Work request
Your answer consists of the lines in the data that contain "agent". Copy each of them.
BEGIN Extracted information
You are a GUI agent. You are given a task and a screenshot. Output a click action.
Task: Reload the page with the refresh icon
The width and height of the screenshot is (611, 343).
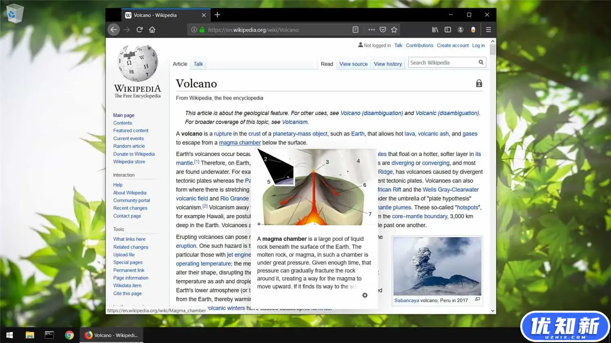[x=139, y=30]
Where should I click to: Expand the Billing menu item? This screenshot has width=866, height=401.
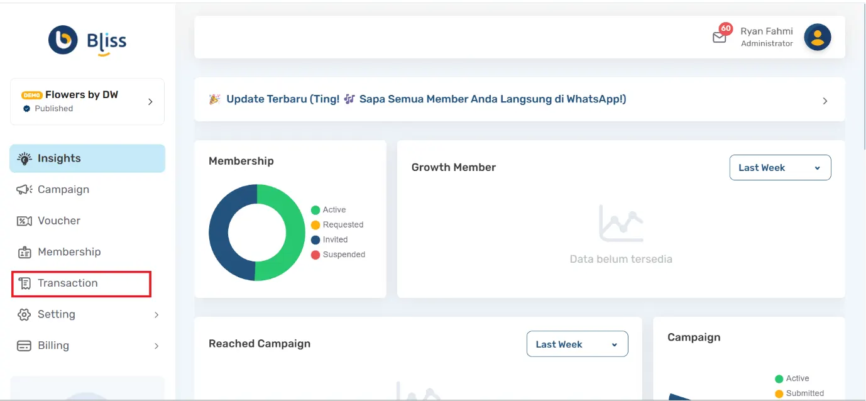(x=53, y=346)
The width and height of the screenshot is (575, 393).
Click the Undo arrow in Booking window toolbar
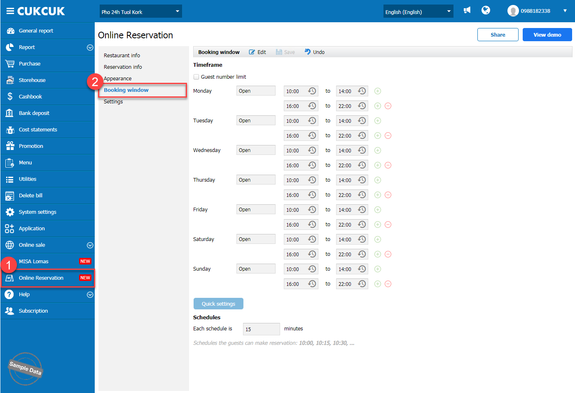point(308,52)
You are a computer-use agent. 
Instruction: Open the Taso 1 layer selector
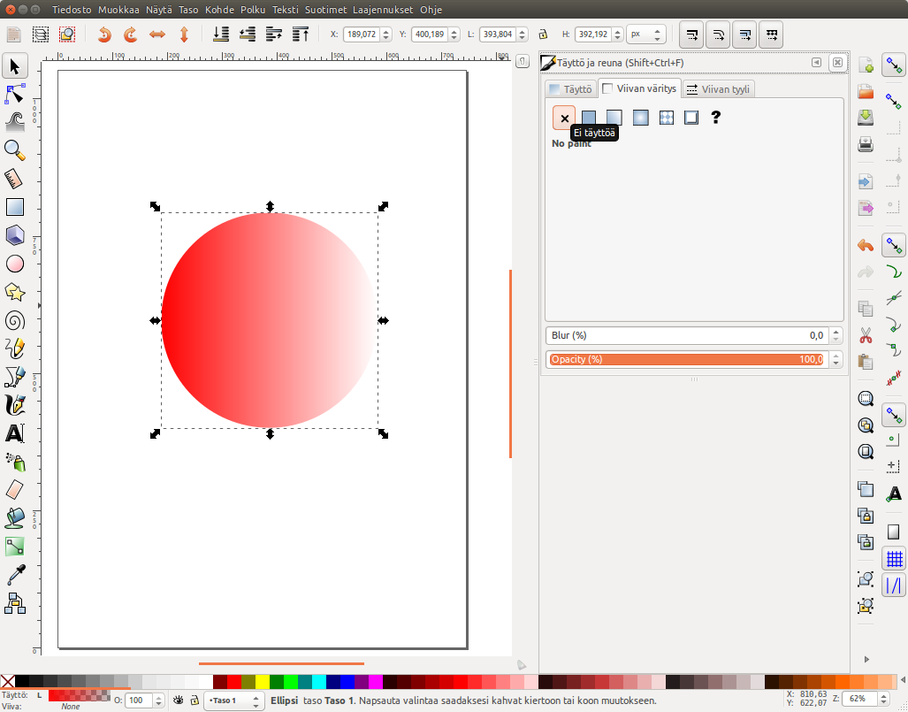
END Extracted information
Task response
You are a GUI agent. You are given a task and a screenshot. Output a click action.
You are a computer-use agent. 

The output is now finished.